- What the task requires
Reproduce every line of the records below verbatim, leaving out the pictures.

- Data in this exercise
--- BEGIN ---
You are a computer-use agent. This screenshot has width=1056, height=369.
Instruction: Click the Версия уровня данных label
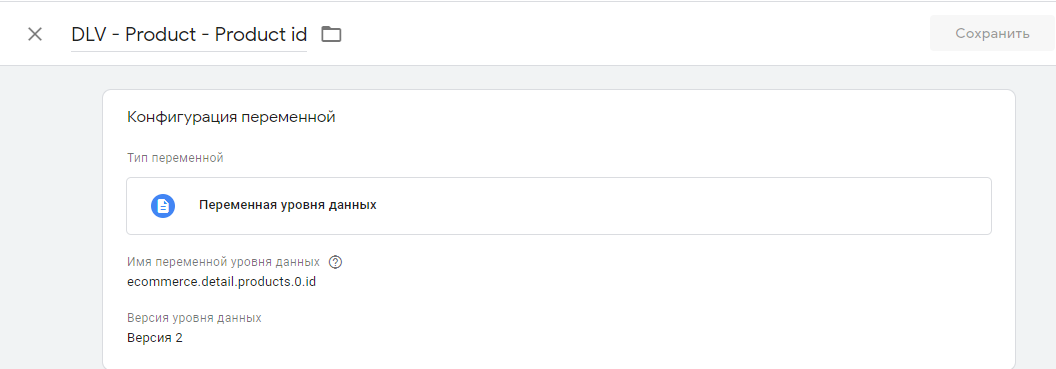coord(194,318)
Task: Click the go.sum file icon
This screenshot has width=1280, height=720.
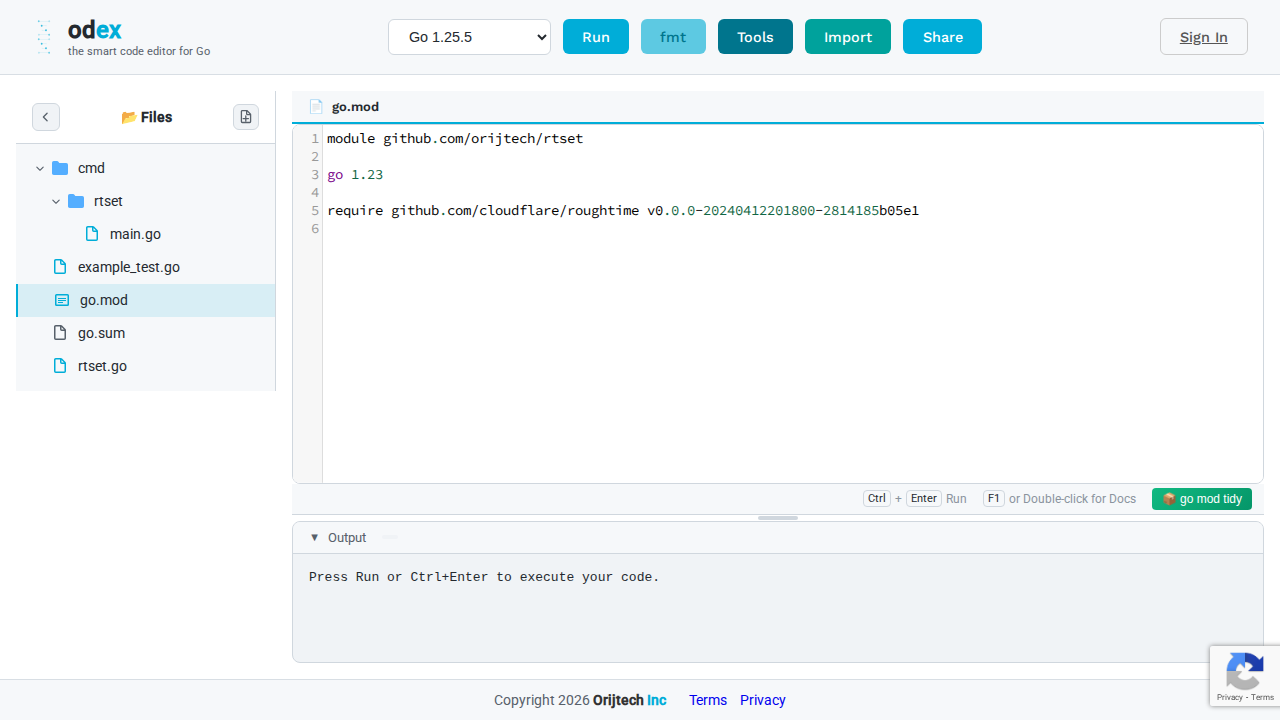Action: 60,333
--- END ---
- Expected answer
You are a computer-use agent. This screenshot has width=1056, height=369.
Instruction: Click the Версия уровня данных label
coord(194,318)
Task: Click the go.sum file icon
This screenshot has width=1280, height=720.
Action: 60,333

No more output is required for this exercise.